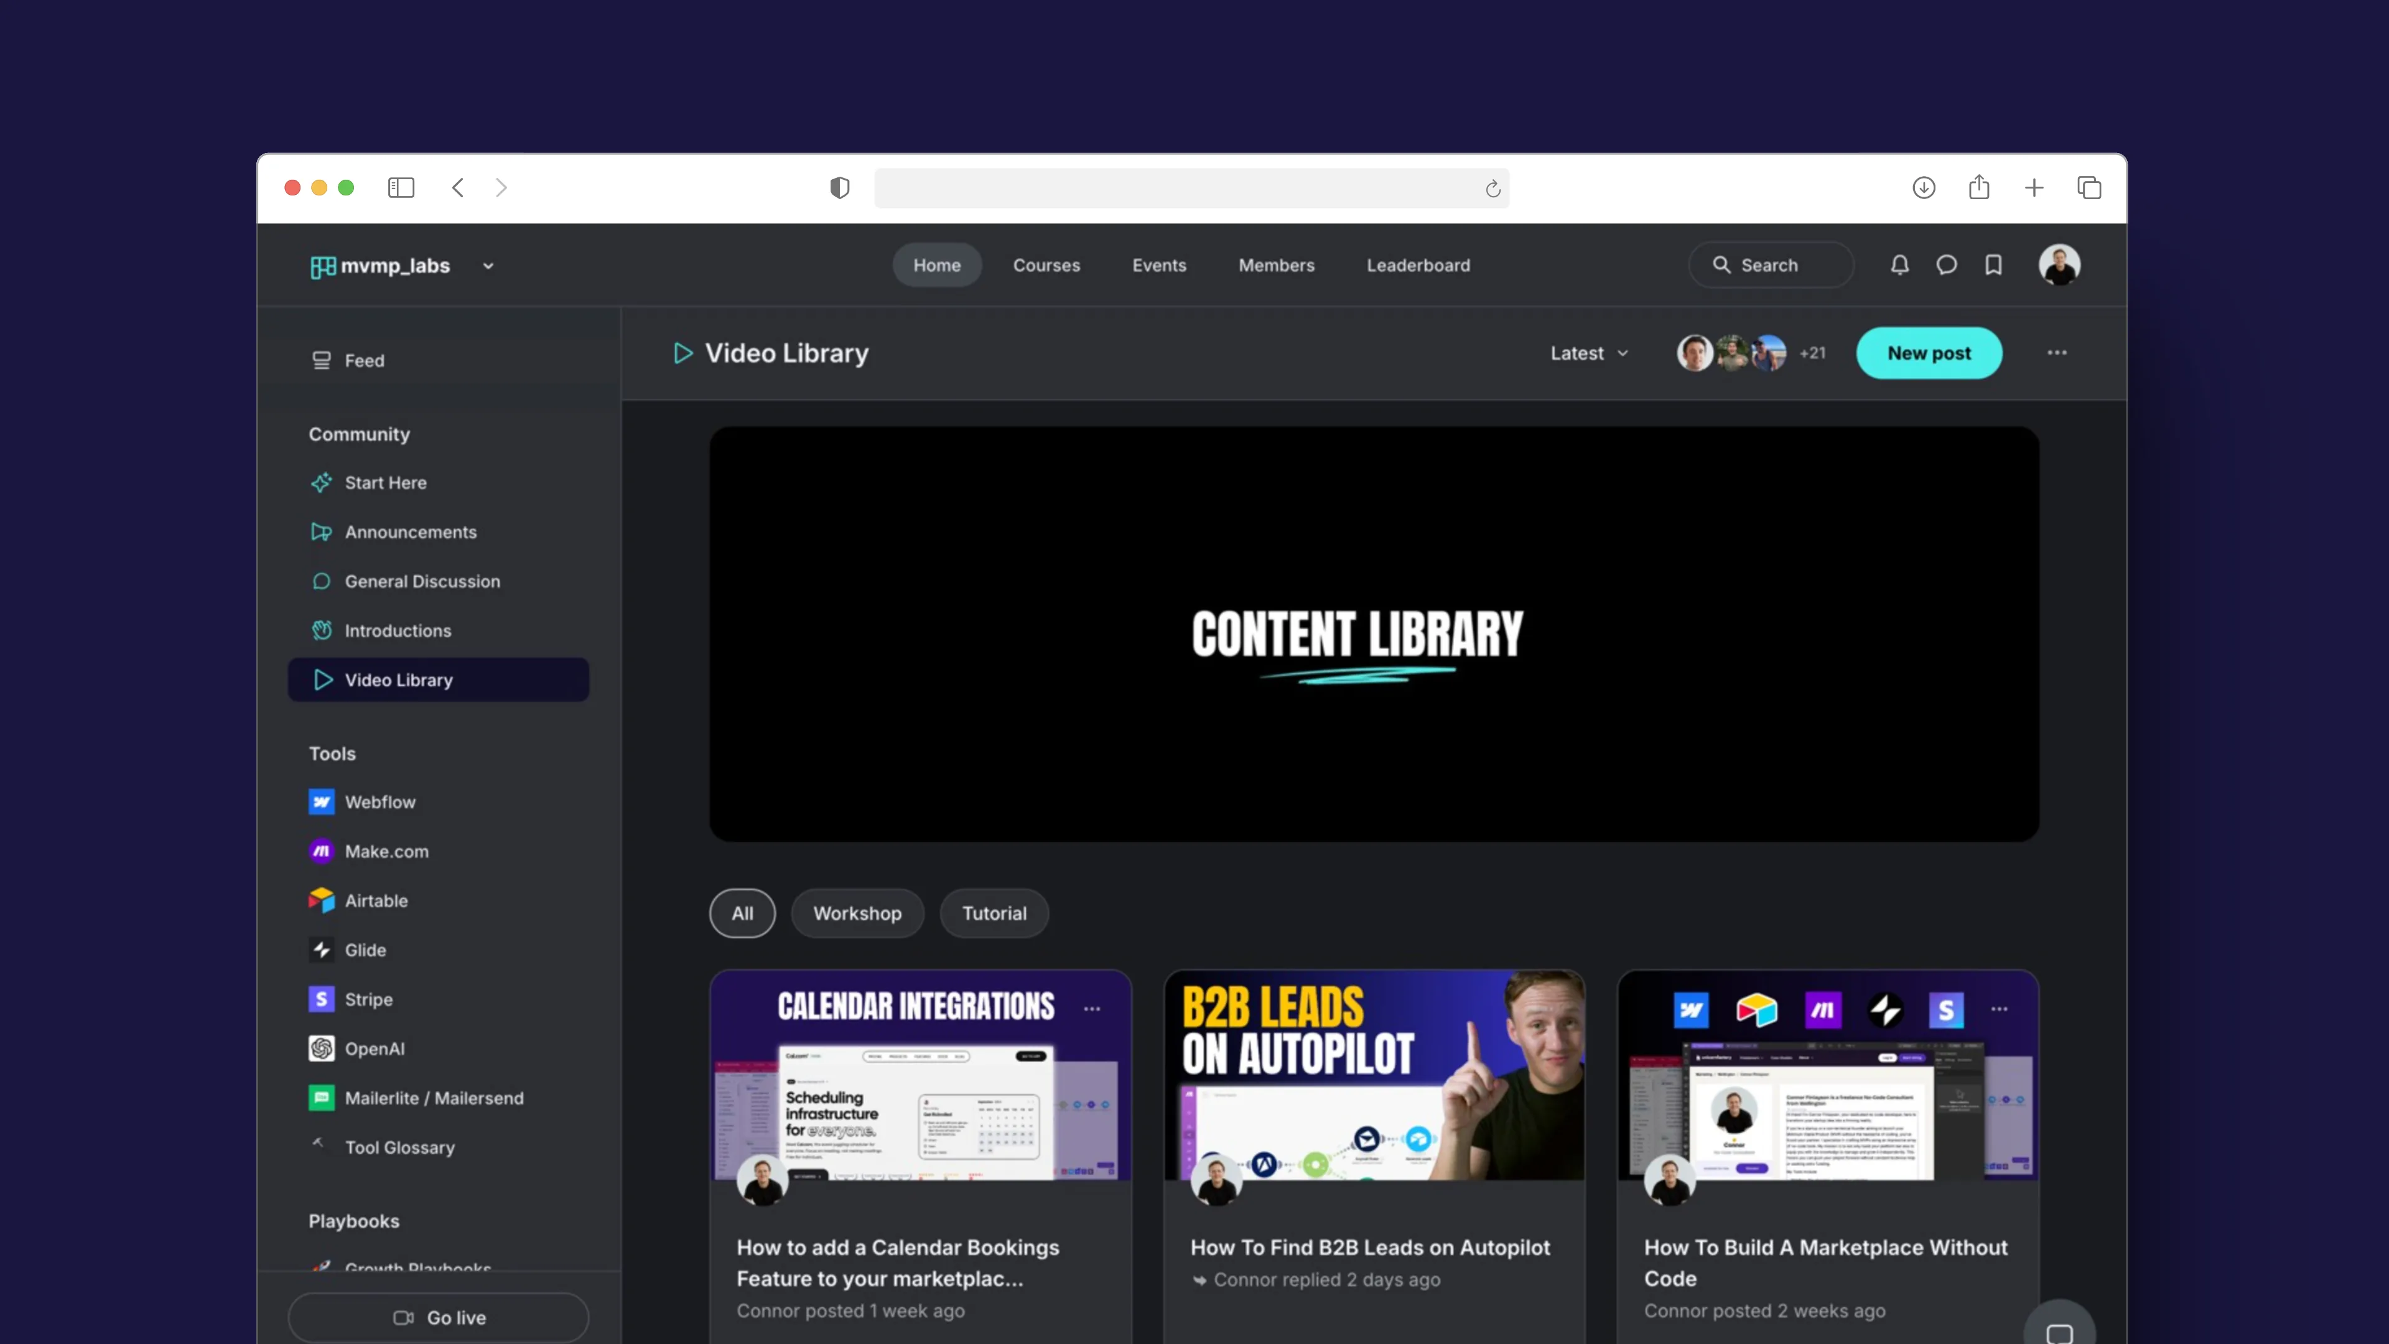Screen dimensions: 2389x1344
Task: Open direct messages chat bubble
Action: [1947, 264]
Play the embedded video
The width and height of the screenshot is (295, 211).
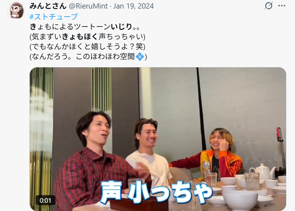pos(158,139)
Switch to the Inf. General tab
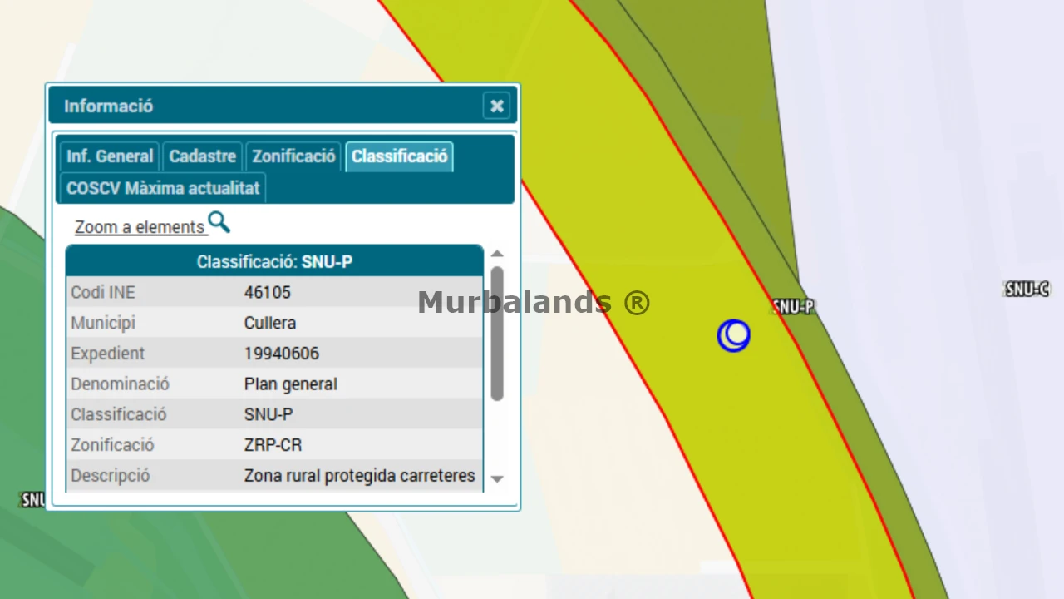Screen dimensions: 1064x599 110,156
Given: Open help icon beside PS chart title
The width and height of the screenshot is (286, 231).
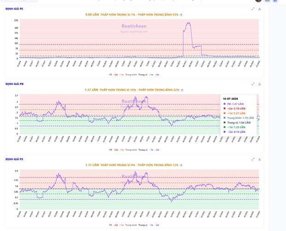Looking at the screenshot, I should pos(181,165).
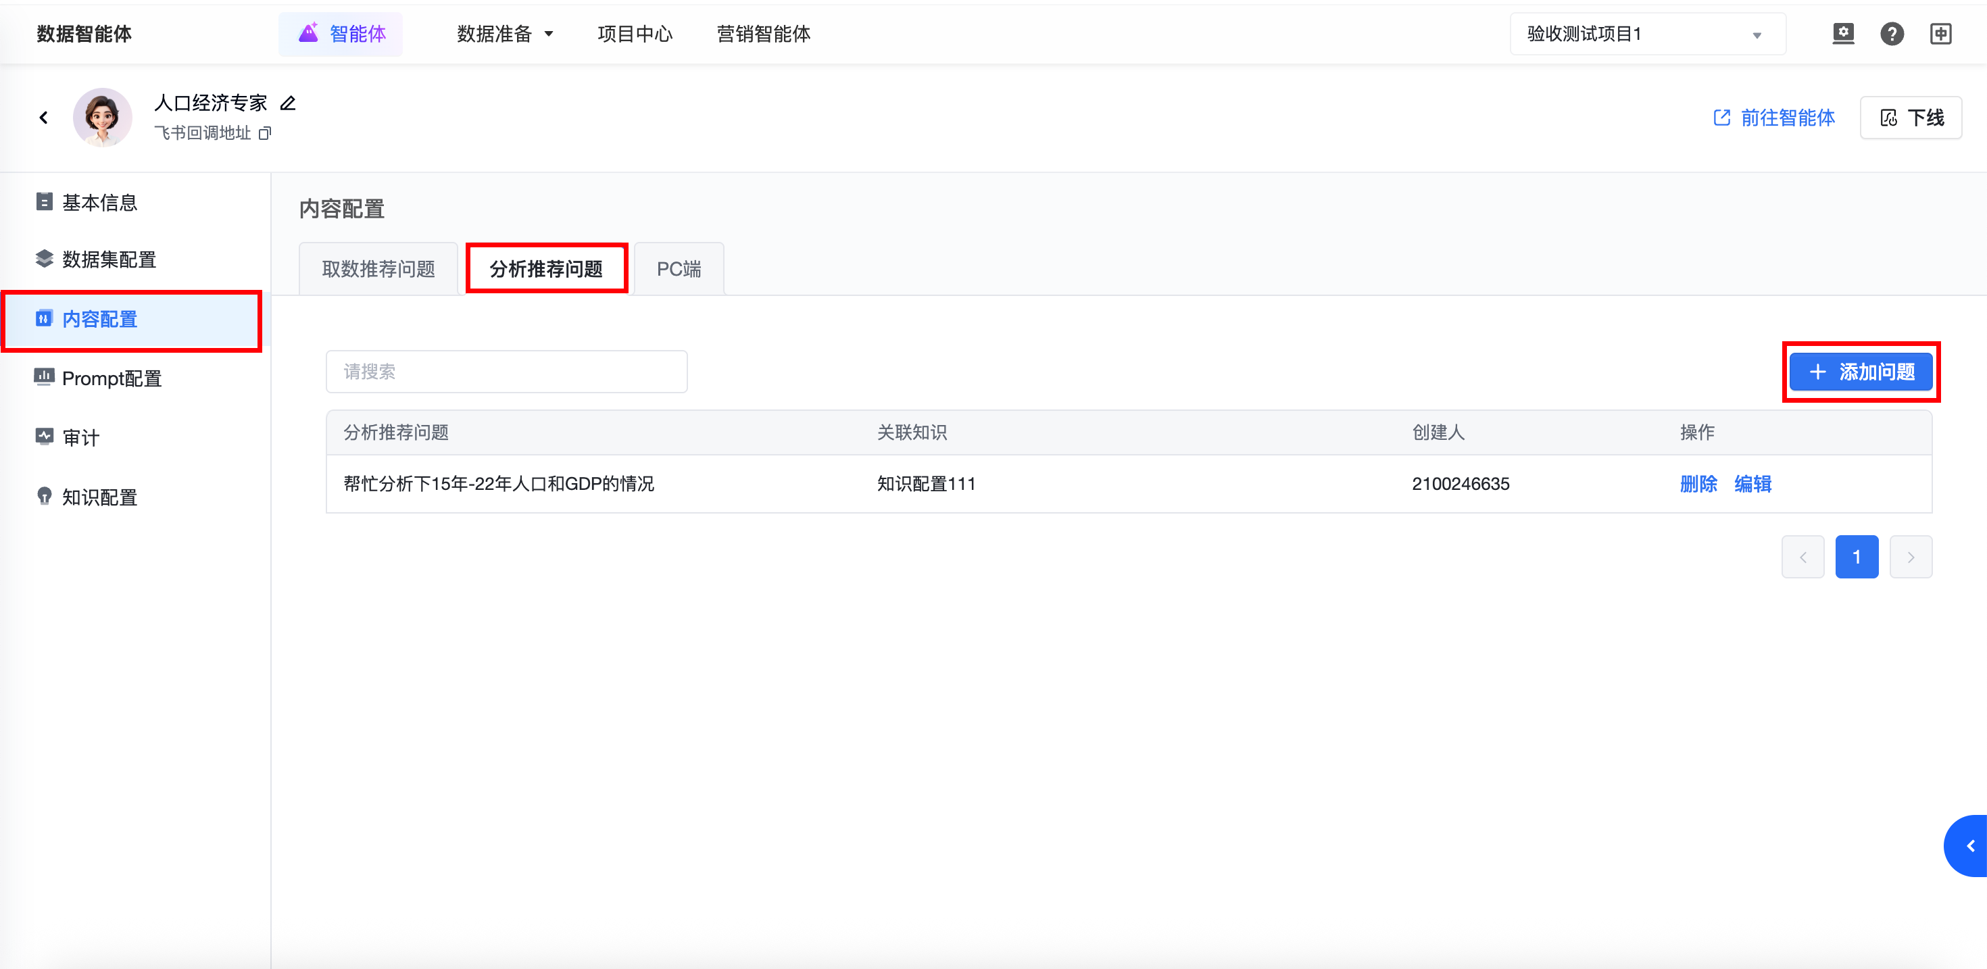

######

Copy all of the records above word for word, leaving out the pictures.

Screen dimensions: 2389x1344
Task: Open direct messages chat bubble
Action: [1947, 264]
Play the embedded video
The width and height of the screenshot is (295, 211).
pos(158,139)
Switch to the Inf. General tab
Screen dimensions: 1064x599 110,156
Given: Open help icon beside PS chart title
The width and height of the screenshot is (286, 231).
Looking at the screenshot, I should pos(181,165).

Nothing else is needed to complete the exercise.